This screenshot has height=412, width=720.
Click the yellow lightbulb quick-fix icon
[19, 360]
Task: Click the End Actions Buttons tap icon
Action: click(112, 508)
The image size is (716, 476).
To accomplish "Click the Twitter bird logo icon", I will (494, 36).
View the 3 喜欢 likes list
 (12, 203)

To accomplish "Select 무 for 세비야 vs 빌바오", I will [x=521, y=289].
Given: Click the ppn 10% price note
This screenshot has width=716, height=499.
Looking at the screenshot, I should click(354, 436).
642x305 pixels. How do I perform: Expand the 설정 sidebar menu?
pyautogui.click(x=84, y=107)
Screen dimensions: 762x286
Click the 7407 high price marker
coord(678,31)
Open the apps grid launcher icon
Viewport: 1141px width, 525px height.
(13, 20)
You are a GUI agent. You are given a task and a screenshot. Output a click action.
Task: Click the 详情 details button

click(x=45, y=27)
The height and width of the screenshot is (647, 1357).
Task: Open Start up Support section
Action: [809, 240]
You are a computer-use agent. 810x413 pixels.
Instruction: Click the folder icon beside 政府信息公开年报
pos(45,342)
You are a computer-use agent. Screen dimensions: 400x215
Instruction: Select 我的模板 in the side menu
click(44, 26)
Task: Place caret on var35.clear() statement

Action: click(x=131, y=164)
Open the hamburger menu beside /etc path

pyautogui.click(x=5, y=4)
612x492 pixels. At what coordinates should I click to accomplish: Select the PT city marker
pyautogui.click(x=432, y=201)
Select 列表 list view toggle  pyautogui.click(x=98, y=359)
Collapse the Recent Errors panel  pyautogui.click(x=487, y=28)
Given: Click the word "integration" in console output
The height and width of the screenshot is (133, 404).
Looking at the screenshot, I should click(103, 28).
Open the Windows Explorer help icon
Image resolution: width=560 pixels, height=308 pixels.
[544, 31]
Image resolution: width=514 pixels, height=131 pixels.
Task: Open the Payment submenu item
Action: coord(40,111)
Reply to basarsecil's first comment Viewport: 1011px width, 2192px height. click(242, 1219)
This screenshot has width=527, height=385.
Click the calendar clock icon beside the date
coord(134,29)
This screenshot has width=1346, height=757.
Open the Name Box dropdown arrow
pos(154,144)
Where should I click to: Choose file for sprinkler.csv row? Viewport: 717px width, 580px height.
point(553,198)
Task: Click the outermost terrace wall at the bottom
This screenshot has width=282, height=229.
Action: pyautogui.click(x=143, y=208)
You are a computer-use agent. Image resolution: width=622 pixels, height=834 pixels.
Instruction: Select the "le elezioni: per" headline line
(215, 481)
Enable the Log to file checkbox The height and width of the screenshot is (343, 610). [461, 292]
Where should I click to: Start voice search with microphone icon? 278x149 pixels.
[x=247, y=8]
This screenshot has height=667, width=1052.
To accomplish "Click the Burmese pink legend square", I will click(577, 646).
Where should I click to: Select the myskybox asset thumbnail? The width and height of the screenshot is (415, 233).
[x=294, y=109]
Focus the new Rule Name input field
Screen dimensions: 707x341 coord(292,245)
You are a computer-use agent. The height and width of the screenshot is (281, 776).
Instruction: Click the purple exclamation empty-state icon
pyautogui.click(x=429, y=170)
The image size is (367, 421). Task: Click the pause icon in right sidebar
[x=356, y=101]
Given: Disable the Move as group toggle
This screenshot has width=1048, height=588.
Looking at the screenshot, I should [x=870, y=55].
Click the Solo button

**Aim of the exercise**
Return each line from the rows above that contains the string "Start", treating uppercase and lowercase letters as different.

**Written reply**
Task: Open Start up Support section
Where should I click to: Start voice search with microphone icon? 278x149 pixels.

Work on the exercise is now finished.